Lizzie Muthoni Wanyoike, founder of Nairobi Institute of Business Studies (Nibs), says she wants to make Sh1 billion by 2022 from her businesses.

Were she to achieve the dream, Ms Wanyoike would not be in unfamiliar waters since some of her ‘‘brothers’’ from her native Murang’a County are well known business owners whose wealth is public knowledge thanks to the Nairobi Securities Exchange filings.

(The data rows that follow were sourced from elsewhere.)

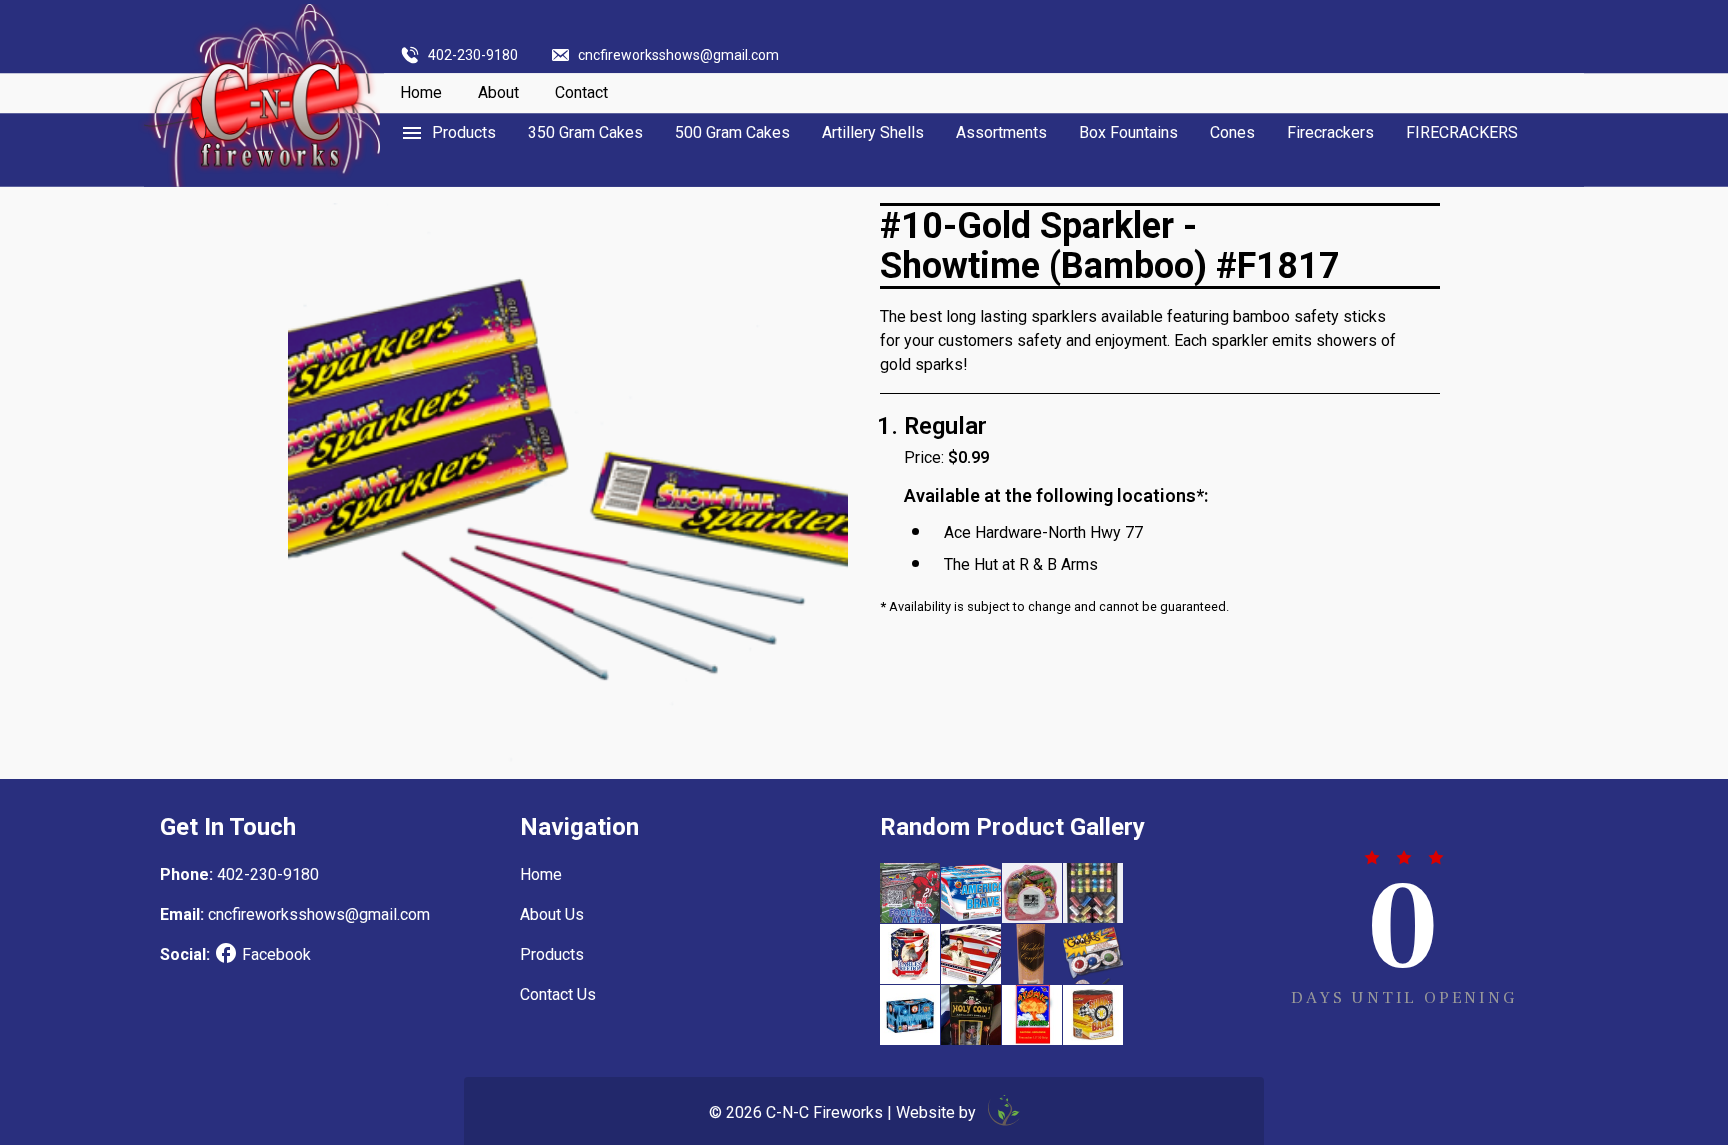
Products (552, 954)
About (498, 92)
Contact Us (558, 994)
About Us (552, 914)
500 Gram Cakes (732, 132)
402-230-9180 (473, 55)
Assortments (1001, 132)
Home (421, 92)
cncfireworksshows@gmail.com (678, 55)
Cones (1232, 132)
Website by (938, 1112)
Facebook (276, 954)
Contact (581, 92)
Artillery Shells (873, 132)
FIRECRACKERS (1462, 132)
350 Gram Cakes (585, 132)
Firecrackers (1330, 132)
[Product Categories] (448, 133)
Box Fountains (1128, 132)
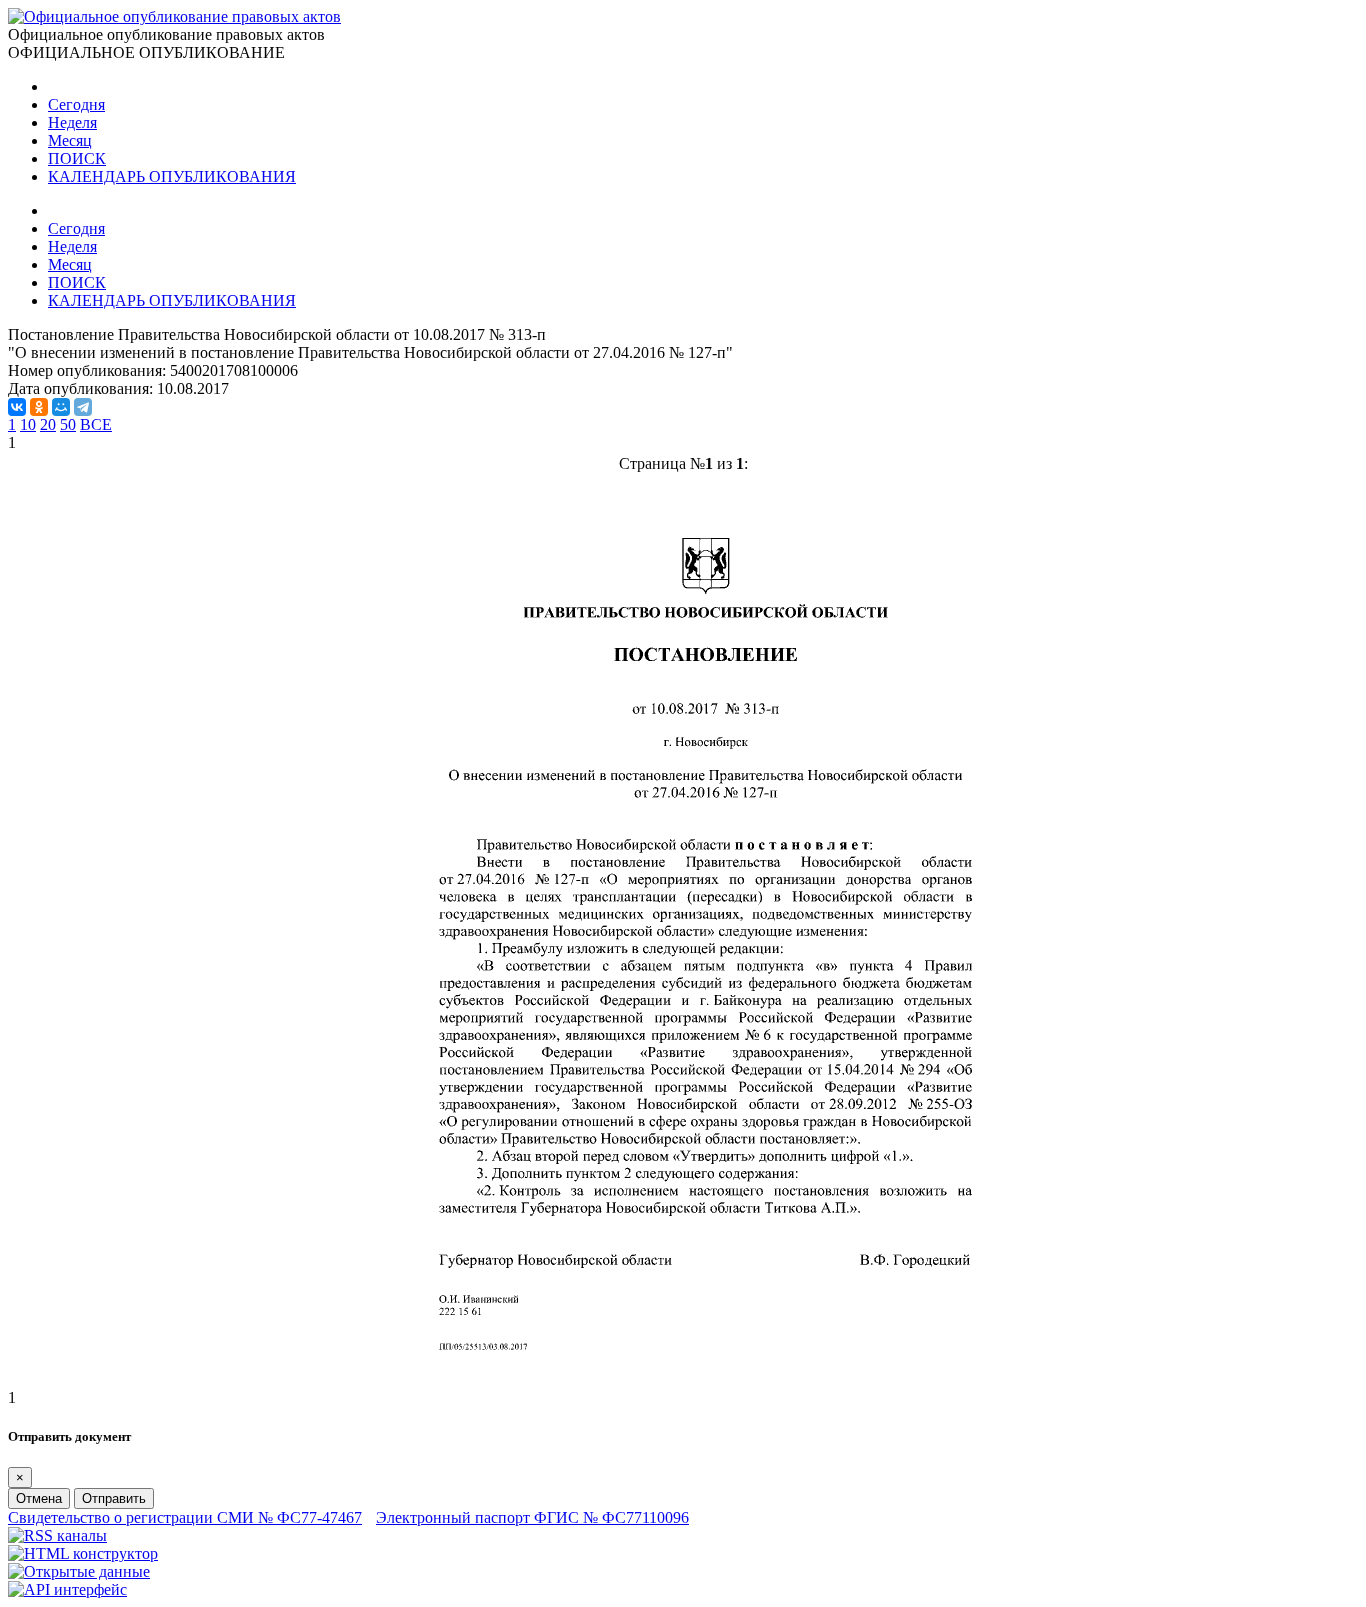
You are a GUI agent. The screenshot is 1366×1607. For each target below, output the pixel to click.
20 (48, 424)
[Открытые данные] (79, 1571)
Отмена (39, 1498)
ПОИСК (77, 158)
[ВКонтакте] (17, 407)
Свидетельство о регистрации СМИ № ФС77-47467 (185, 1517)
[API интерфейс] (67, 1589)
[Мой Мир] (61, 407)
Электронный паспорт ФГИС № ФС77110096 (532, 1517)
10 (28, 424)
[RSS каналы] (57, 1535)
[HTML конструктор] (83, 1553)
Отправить (114, 1498)
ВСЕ (96, 424)
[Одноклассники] (39, 407)
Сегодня (76, 104)
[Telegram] (83, 407)
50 (68, 424)
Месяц (70, 140)
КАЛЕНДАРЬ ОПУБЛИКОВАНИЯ (172, 176)
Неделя (72, 122)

They include Jimnah Mbaru (Dyer & Blair), Peter Munga (Equity Bank), James Mwangi (Equity Bank), Chris Kirubi (industrialist), Benson Wairegi (Britam), Gerald Gikonyo and the late Gerishon Kirima.

SH6M CAPITAL

A former secondary school teacher, Ms Wanyoike launched the business school project in year 2000 with a capital of Sh6 million, half of it being credit from Equity Bank, and 25 students.

After almost two decades of “bad experiences and challenges” that have been “very good teachers”, Nibs’ student population is 6,000 and a staff of 250 professionals that she says, if managed well, will deliver her dream.

The 2015 African International Business and Management (Aibuma) award winner, Ms Wanyoike asks other women to drop indecisiveness that is stifling their business ideas.

“You may not understand the power in your feminine self until you step out,” she says.

So determined she was that Equity Bank CEO, James Mwangi, described her when she won the Aibuma award as a “resilient and focused woman who is a benchmark for any serious Kenyan.”

Ms Wanyoike tells budding women entrepreneurs to compete for space while the “fainthearted grumble and fall away.”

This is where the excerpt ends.